Given exercise
Reproduce the data verbatim, from the line containing "You are a computer-use agent." through the line containing "[x=892, y=322]", both lines included. Omit the pictures from your reproduction.

+++

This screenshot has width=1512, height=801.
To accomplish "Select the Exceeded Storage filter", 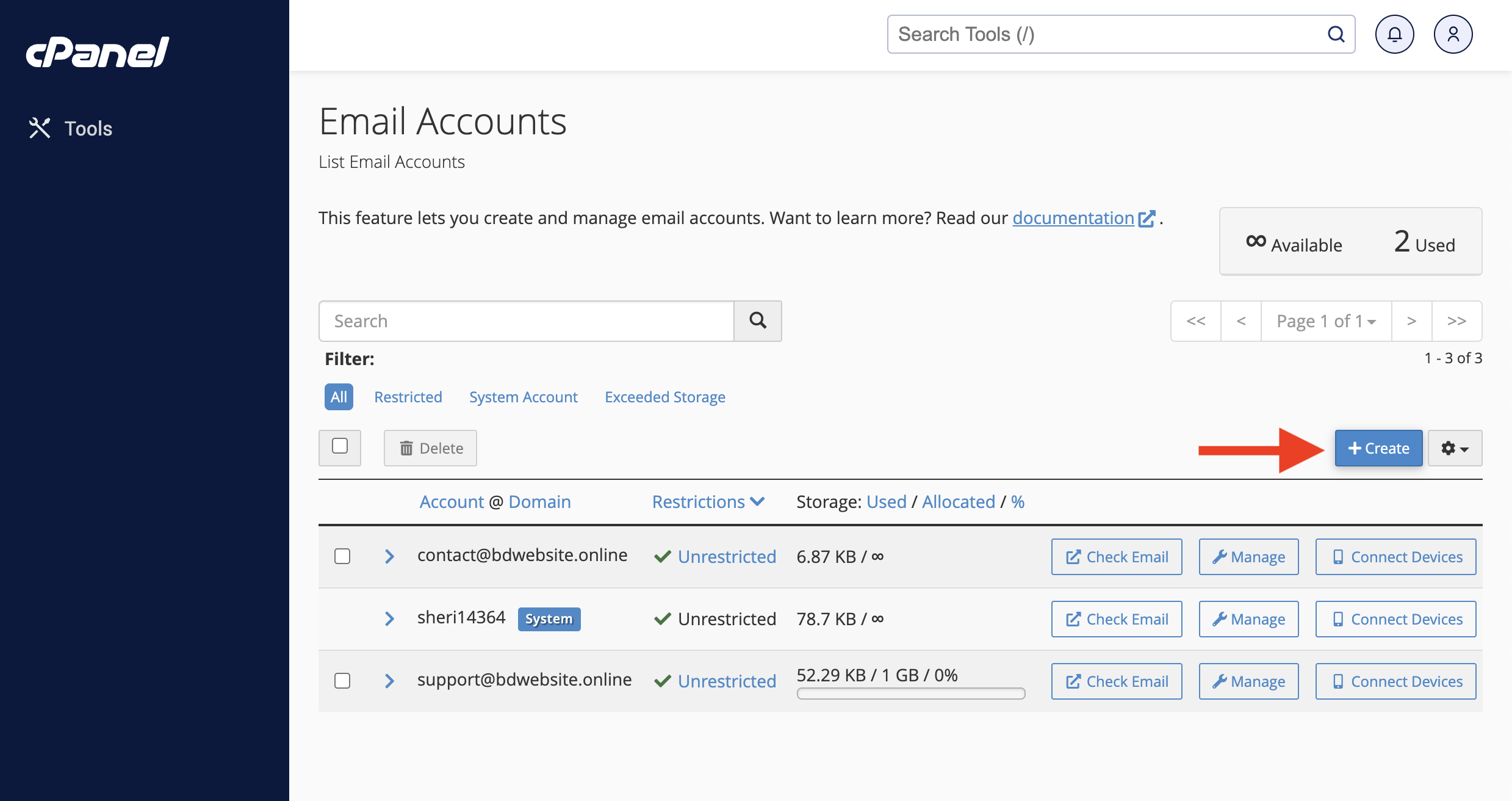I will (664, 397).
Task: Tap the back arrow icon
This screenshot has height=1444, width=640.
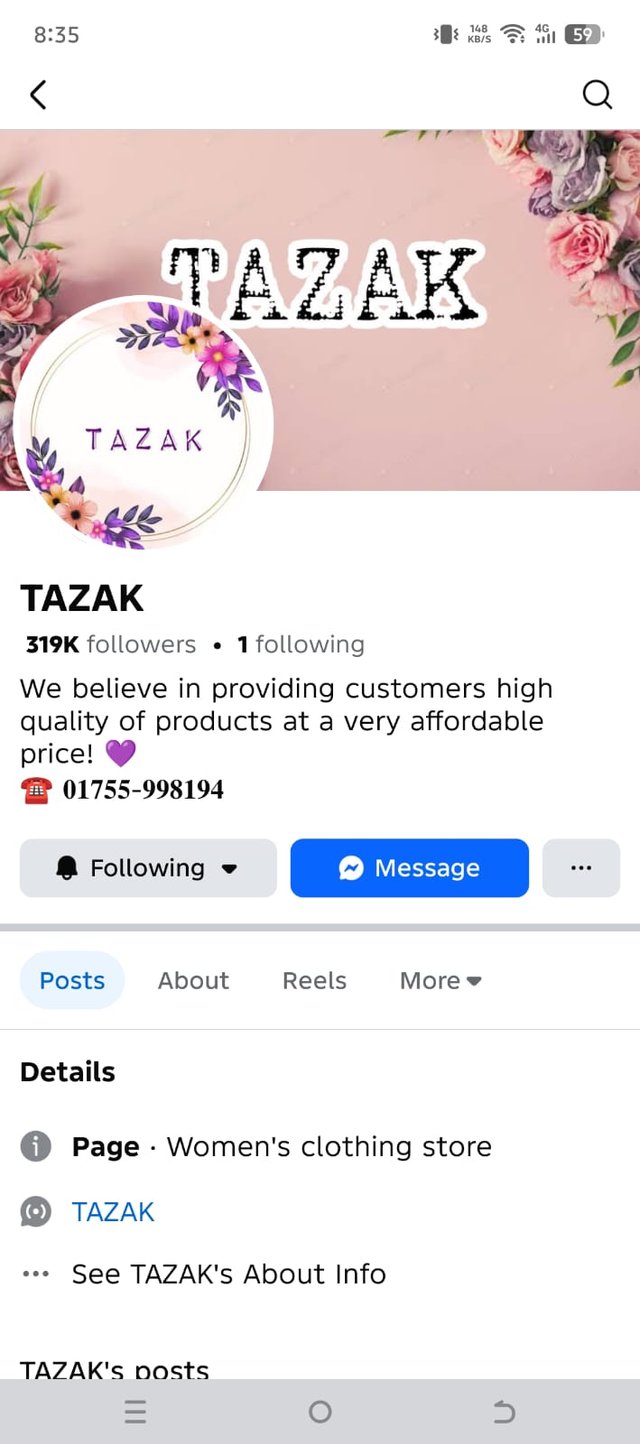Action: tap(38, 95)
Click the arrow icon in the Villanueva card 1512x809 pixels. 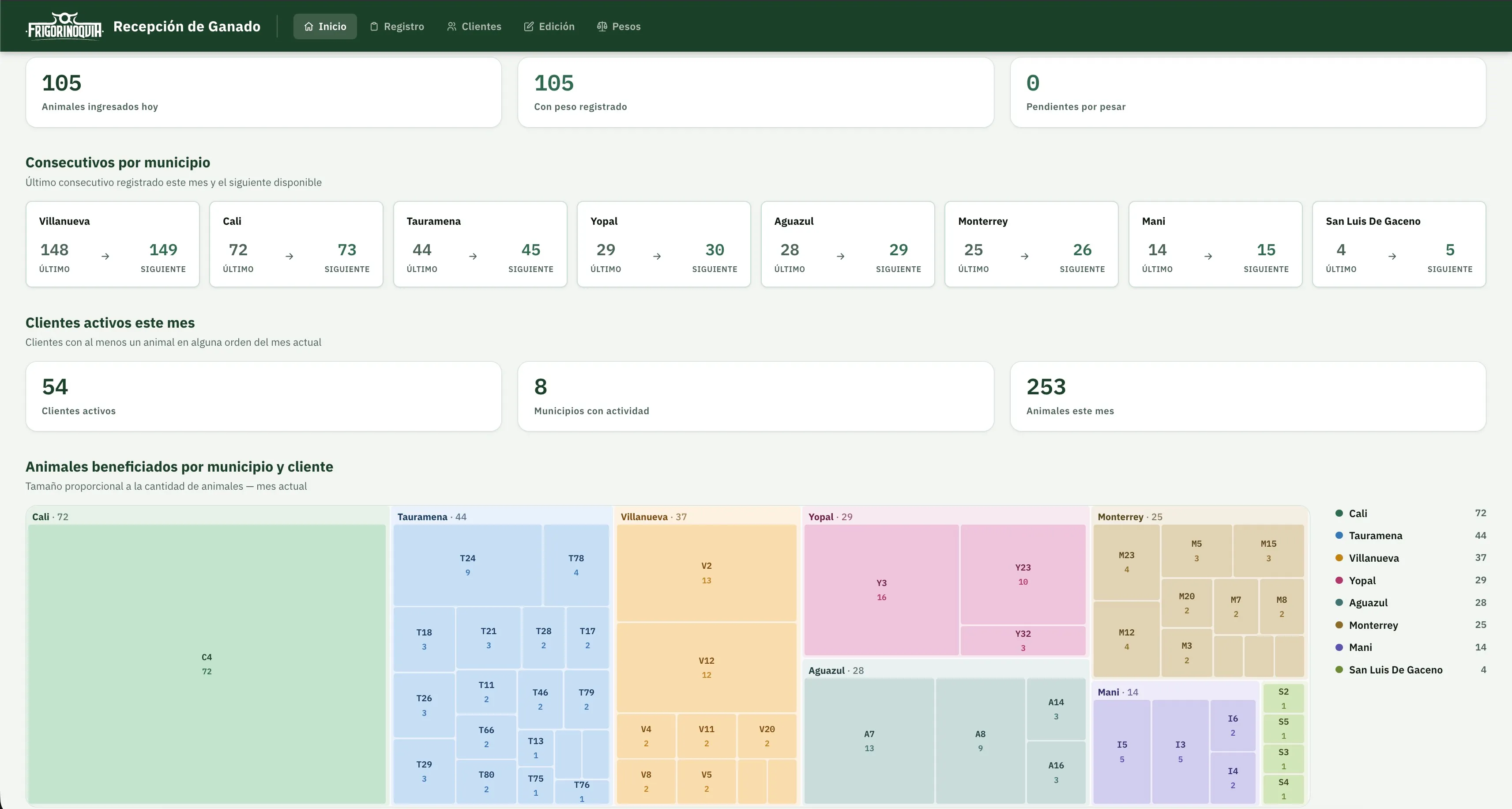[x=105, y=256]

+++

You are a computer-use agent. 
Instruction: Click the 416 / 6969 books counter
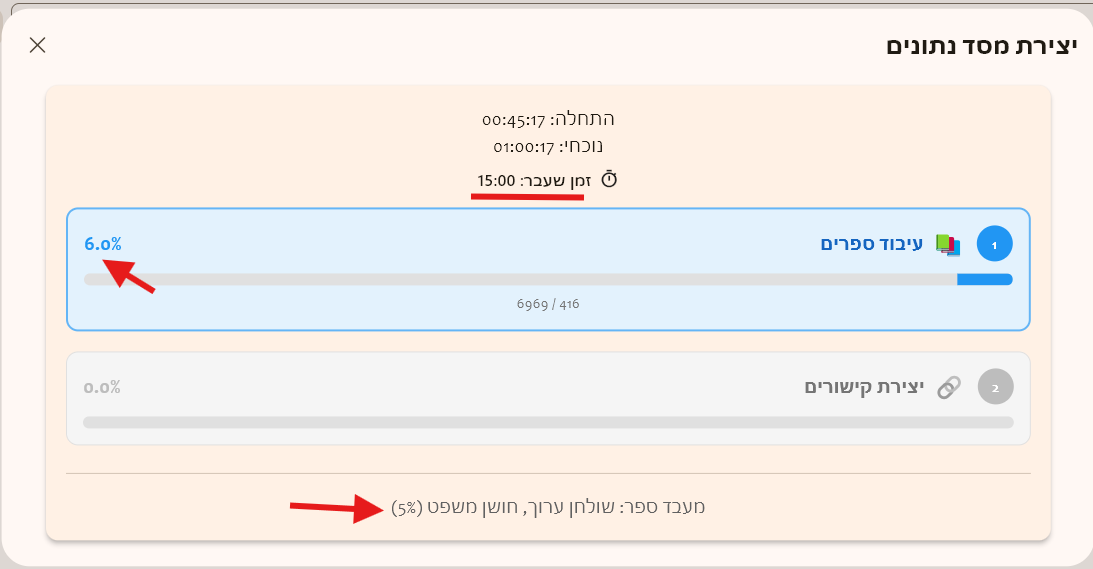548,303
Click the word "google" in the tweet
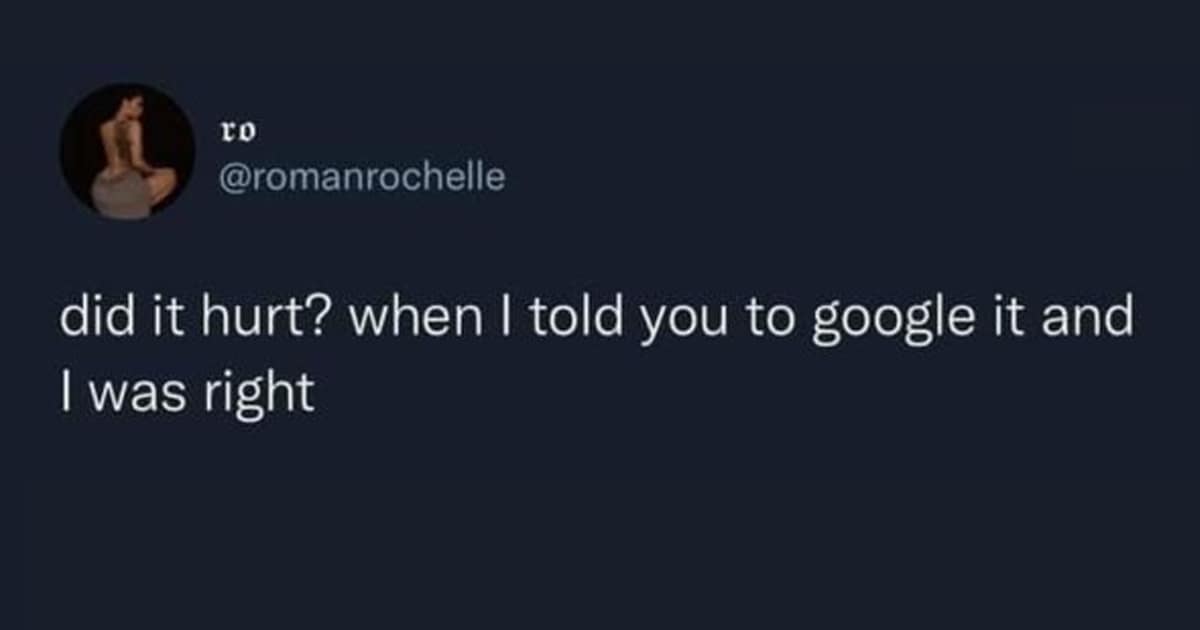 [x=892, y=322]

+++

Exercise solution
You are a computer-use agent. 
Instruction: Click the 416 / 6969 books counter
548,303
Click the word "google" in the tweet
 [x=892, y=322]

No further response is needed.